Biden’s campaign gatherings in New Hampshire have been smaller and more subdued than the overflow rallies of the surging Buttigieg and the concert-style Sanders appearances.
Dante Scala, a political science professor at the University of New Hampshire, said there’s a “good chance” Biden will finish as low as fifth behind Sanders, Buttigieg, Klobuchar and Massachusetts Sen. Elizabeth Warren.
Warren, who hails from a neighboring state, is likely to do a little better than Biden but probably won’t finish in the top two, based on recent polling.
Since 1972, no Democratic candidate finishing lower than second in the New Hampshire primary has gone on to win the nomination.
“It’s been a no-good, very bad, miserable week for Joe Biden,” Scala said. “Front-runners can lose. They can be set back. But they shouldn’t be embarrassed.”
Biden’s supporters said the race will turn to his favor once the campaign turns to states with large minority populations such as South Carolina.
Klobuchar enjoyed a post-debate bounce in New Hampshire and sailed into third place, according to two polls released a day before Tuesday’s primary.

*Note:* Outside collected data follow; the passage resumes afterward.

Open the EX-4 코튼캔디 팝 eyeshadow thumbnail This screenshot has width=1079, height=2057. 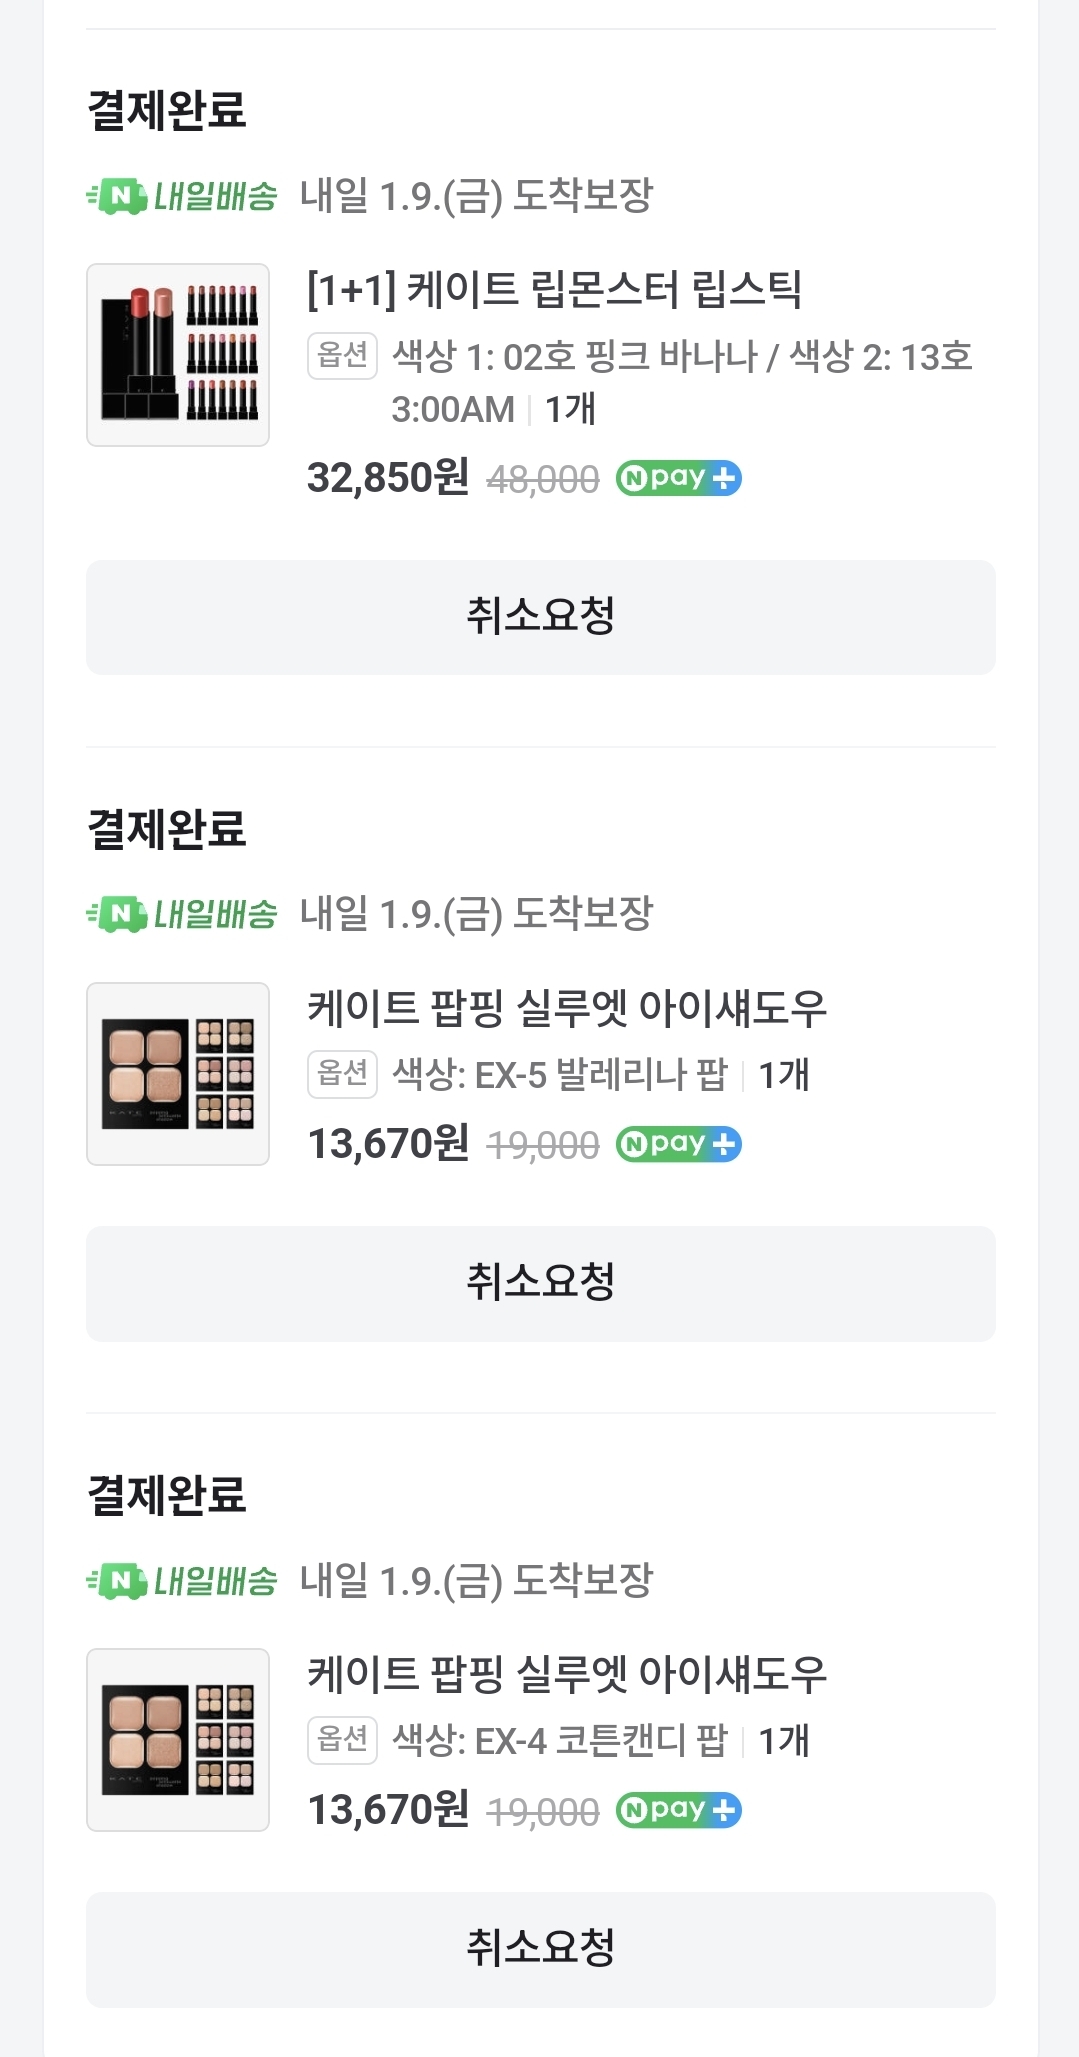[178, 1740]
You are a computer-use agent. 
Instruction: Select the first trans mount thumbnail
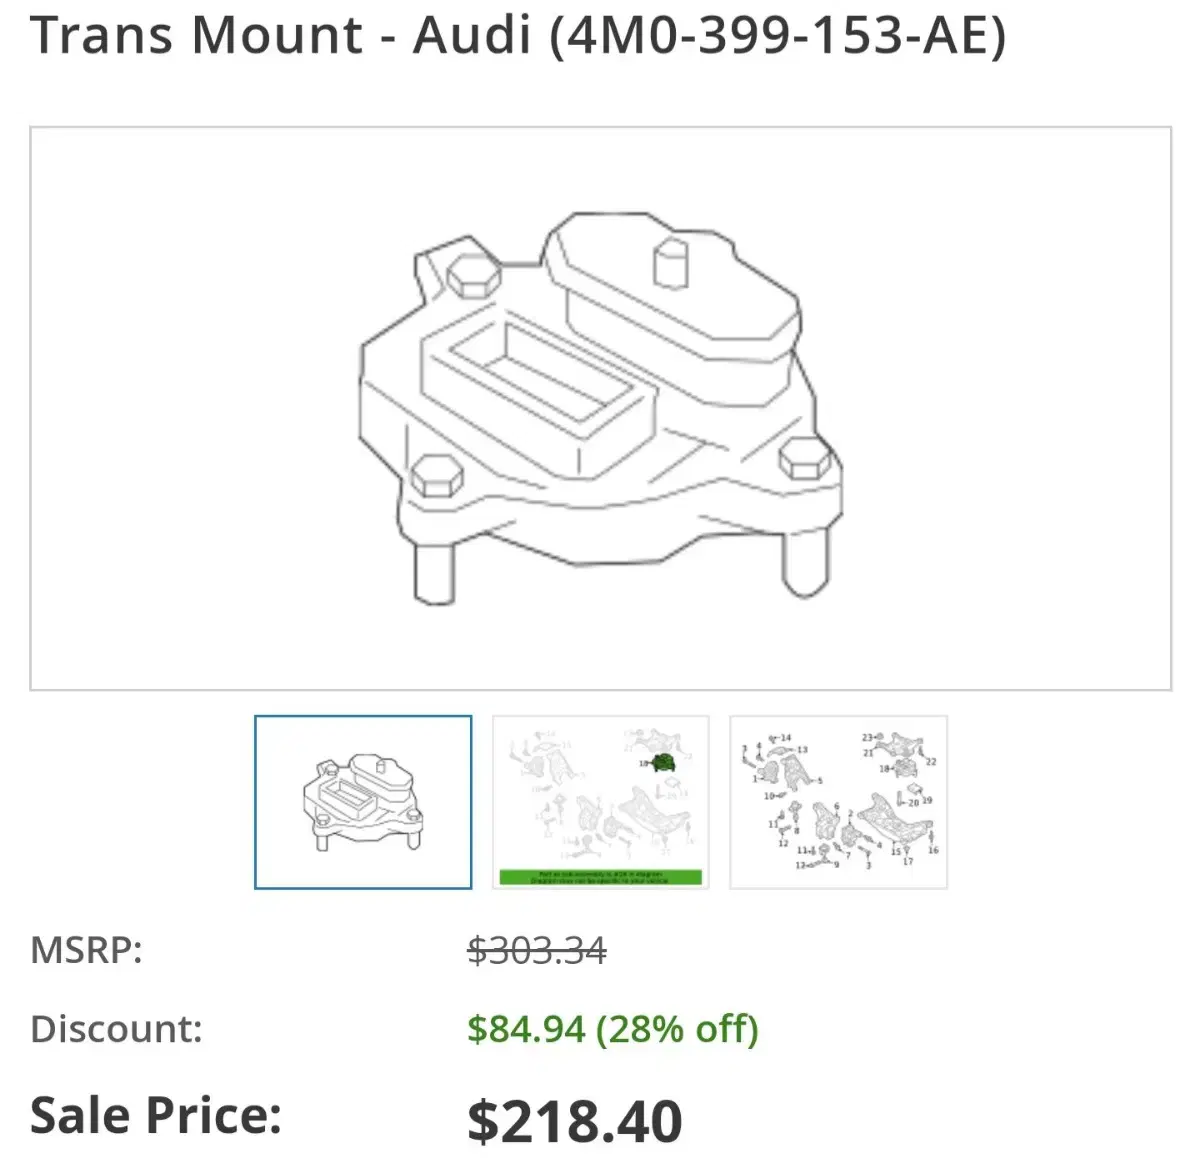pos(363,802)
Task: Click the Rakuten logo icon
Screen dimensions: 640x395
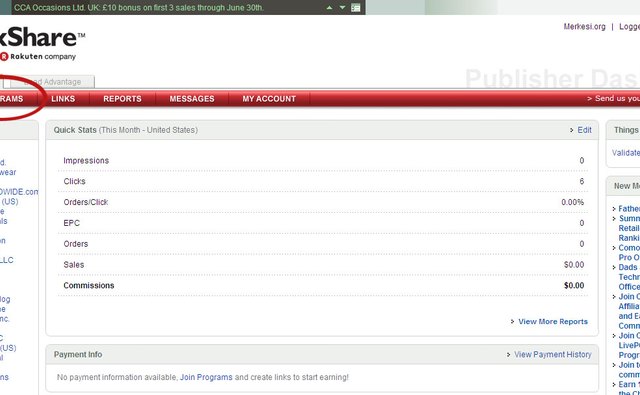Action: click(4, 57)
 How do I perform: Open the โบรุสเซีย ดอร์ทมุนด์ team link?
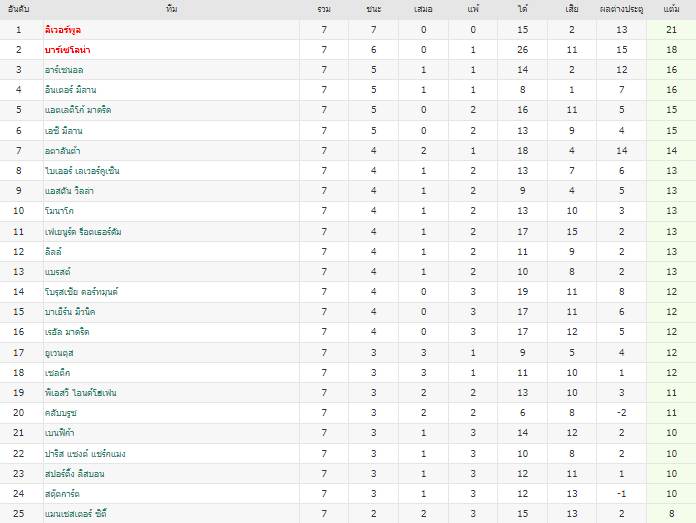(81, 291)
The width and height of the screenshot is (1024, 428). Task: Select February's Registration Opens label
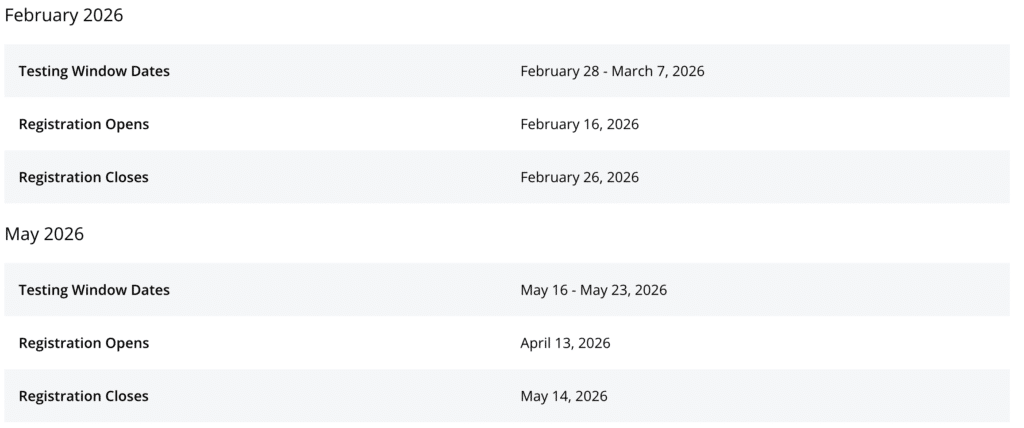tap(84, 124)
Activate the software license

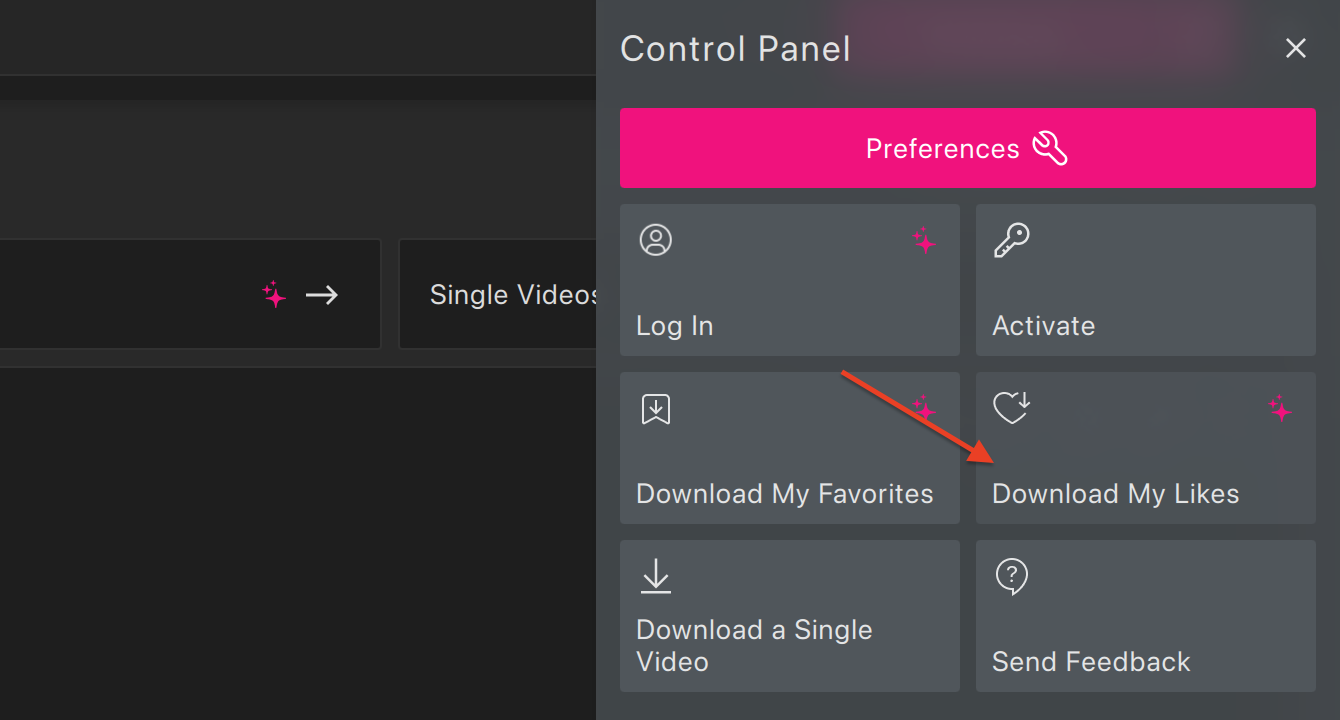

A Boston Globe/WBZ-TV/Suffolk University poll found Klobuchar is the choice of 14% of likely primary voters behind Sanders (27%) and Buttigieg (19%). Sanders’ 8-point lead over Buttigieg reflected a shift from Friday, when the poll found the former mayor slightly ahead of the senator from Vermont. Biden and Warren were tied for fourth in the poll at 12% each.
Polls show a number of voters remain undecided.
One Biden supporter said she wasn’t happy that his campaign released an online video over the weekend that mocked Buttigieg’s experience.
“I have been 100% behind Biden, right up until Saturday,” said Doris MacHaffie, 87, of Gilford. “He had one ad on against Buttigieg, where I thought he was very demeaning of him. It just broke my heart. … It puts him in the same lane with Trump. That’s what we’ve got to stay away from.”
She said she’s still with Biden, touting his experience:
“We’ve been through too much. It isn’t just Band-aids. It’s big bandages that we need,” she said.